Kubernetes and Docker
I have seen a lot of confusion in this area. The general misconception people hold is — Kubernetes replaces Docker. But no, that’s not the case. Kubernetes doesn’t replace Docker, rather it augments and supports Docker. Although Kubernetes does replace some technologies that were born from docker, like Docker Swarm. Docker Swarm is a container orchestrator just like Kubernetes, but it comes bundled up with Docker. It is very much possible to user Docker Swarm instead of Kubernetes (if you want), but lately Docker inc. has chosen to make Kubernetes a part of the Docker community and Docker Enterprise Edition. More details here.

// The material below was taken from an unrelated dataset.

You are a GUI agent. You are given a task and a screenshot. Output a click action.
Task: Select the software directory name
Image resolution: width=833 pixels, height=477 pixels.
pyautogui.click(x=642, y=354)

While it has become a general practice to use Kubernetes with Docker but it can be used with any container system which conforms to Open Container Initiative(OCI) standards.
Curious about how Kubernetes works? What are the different concepts and abstractions in Kubernetes? Here’s an answer to all your questions.
Talking about the architecture of Kubernetes, a lot of words cross my mind. Let’s take it one by one.
In simple words, the cluster is a collection of machines running Kubernetes. Every Kubernetes cluster has a master, which is the control plane (responsible for maintaining the desired state of the cluster, such as which applications are running and which container images they use) and one or more compute machines or nodes. In a way, cluster in the heart of Kubernetes’ key advantage — ability to schedule and run containers across a group of machines, be it physical or virtual, on-prem or in the cloud.
Node and Pod
A Kubernetes cluster consists of a set of worker machines which is called Node. Every cluster has at least one worker node. It is the node that runs containerized applications. To be specific, Kubernetes runs the workload by placing containers into Pods to run on Nodes. A node may be a virtual machine or a physical machine depending on the cluster. Each node contains services necessary to run Pods, managed by the control plane. The components of a node include the kubelet, a container runtime, and the kube-proxy. Kubelet is an agent that runs on each node in a cluster and makes sure that containers are running in a pod. Container runtime is software that is responsible for running containers, for example, Docker, containerd, CRI-O, and many more. Kube-proxy is a network proxy that runs on each node in the cluster. It maintains network rules on nodes. These network rules allow network communication to pods from network sessions, inside or outside the cluster.
Kubernetes is not a traditional, all-inclusive PaaS(Platform as a Service) system. Since Kubernetes operates at the container level rather than at the hardware level it provides some generally applicable features common to PaaS. Kubernetes has been designed with 15 years on running containerized applications at a scale at Google. It has already been adopted by many organizations now.